袖野ストーンサークル (袖野遺跡)
About 袖野ストーンサークル
秋田県仙北市西木町小渕野袖野(そでの)にある遺跡。3000年前(石器時代)の土器や石が発掘されたが、旧西木村以外の人間が知ることはほとんどなかった小規模遺構である。
スポット評価
| 終末度合 | 12 |
| 訪問難度 | 15 |
| 観光要素 | 14 |
| 化石価値 | 18 |
| 総合評価 | 59 |
平成期の地図からは名称が消されていた悲しき地。生活道からも大きく離れ、神代との境目であることから観光客は歴史上来たことがないエリアといって申し分ないだろう。
袖野ストーンサークルのさじなげB級ポイント
当委員会としては東由利の湯出野遺跡以来7年ぶりとなる遺跡物件である。昭和期以降の文化人類史をまとめているうえであまり重要視してこなかった遺跡群であるが、西木村民によると「社会科見学で行く程度には町のコンテンツとして扱われていた」との証言があったため訪問した。

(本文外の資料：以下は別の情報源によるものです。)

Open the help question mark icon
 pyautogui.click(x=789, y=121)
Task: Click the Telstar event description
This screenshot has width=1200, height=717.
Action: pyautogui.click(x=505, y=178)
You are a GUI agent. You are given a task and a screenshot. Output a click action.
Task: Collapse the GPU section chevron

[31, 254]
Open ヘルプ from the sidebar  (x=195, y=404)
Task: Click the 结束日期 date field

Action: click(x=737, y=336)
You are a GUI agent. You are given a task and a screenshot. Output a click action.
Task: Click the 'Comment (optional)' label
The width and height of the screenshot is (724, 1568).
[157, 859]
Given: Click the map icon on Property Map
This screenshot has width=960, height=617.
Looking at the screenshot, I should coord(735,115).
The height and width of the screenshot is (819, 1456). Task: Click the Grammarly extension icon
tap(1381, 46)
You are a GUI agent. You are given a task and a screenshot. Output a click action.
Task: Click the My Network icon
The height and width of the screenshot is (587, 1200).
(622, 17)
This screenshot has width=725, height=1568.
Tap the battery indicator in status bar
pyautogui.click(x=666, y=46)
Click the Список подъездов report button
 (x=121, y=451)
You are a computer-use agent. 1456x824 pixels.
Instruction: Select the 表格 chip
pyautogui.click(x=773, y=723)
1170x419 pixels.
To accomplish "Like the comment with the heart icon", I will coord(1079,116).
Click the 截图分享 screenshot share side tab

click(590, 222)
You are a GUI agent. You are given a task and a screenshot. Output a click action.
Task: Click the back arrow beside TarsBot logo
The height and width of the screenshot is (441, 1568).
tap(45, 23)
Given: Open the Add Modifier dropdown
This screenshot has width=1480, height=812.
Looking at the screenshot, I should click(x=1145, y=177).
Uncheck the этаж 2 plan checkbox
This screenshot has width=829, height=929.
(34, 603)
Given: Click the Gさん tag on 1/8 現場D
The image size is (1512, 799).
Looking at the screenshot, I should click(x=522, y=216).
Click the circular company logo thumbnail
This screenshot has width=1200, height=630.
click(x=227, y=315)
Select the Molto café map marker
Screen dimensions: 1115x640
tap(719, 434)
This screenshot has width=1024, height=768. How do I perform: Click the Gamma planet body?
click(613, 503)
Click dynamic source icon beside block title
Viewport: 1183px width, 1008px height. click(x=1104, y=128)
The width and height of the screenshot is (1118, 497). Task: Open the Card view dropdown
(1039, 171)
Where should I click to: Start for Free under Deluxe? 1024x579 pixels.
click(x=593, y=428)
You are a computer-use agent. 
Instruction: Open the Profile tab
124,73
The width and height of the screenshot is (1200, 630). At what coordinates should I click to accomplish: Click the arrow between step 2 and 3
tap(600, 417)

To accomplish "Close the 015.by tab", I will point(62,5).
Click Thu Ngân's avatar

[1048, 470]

地図を見てもさっぱりそんなところは出てこないが…実態やいかに。
最寄りの西明寺駅…ではなく3つ北にある松葉駅にやってきた。ここは旧西木村の中では西明寺と並んでかつて村の経済の中心地だった下桧木内エリアで、役所支所(旧公民館)も残されている。
しかし看板(上1枚目)を見ても、それらしき記載は確認できない。サイト未掲載の「山の幸資料館」も載っているが大人なのでここは我慢しよう。
敷地内には全国から寄贈された本が閲覧できる「ひのきない本の家」もあるが、残念ながら昨年度をもって閉館してしまった。遺跡の手前から廃墟だらけで平静を保てない。
冷静な皆さんはDCMニコット西木店を右折し、西明寺野球場を目指すと不自然な囲いが見えるのでそこで車を停めよう。珍妙な立地かもしれないが、そこに行く時点であなたも同じ穴のむじなだ。
遅咲きのわすれもの
袖野ストーンサークルは1983年に制定された史跡で、1948年に同地区を開墾した際に出土した石たちをきっかけに調査が始まった区画である。
同様の物件として世界遺産に登録された大湯ストーンサークルがあるが、その施設内でも一切紹介されておらずはじきにされている哀れな存在だ。
説明する看板には、「大湯環状列石に比して著しく小規模」と行政文章としてはありえないほど清々しい自虐が繰り出されている。
当時を振り返る記載では「太平洋戦争後の暗い世相を払拭するに充分な話題性があった」、「その盛り上がりもまた尋常ではなかった」とあるが、その活気はどこで確認できるのだろうか。
せめて「西木」や「西明寺」と名を冠すればもう少し知名度があったかもしれない。
しかし、如何せん合併後の西木村の地位を考えれば、いまの仙北市が世界遺産に推薦などしてくれるはずがないだろう。伊勢堂岱遺跡の陰に隠れて、袖野遺跡は静かに涙を流していた。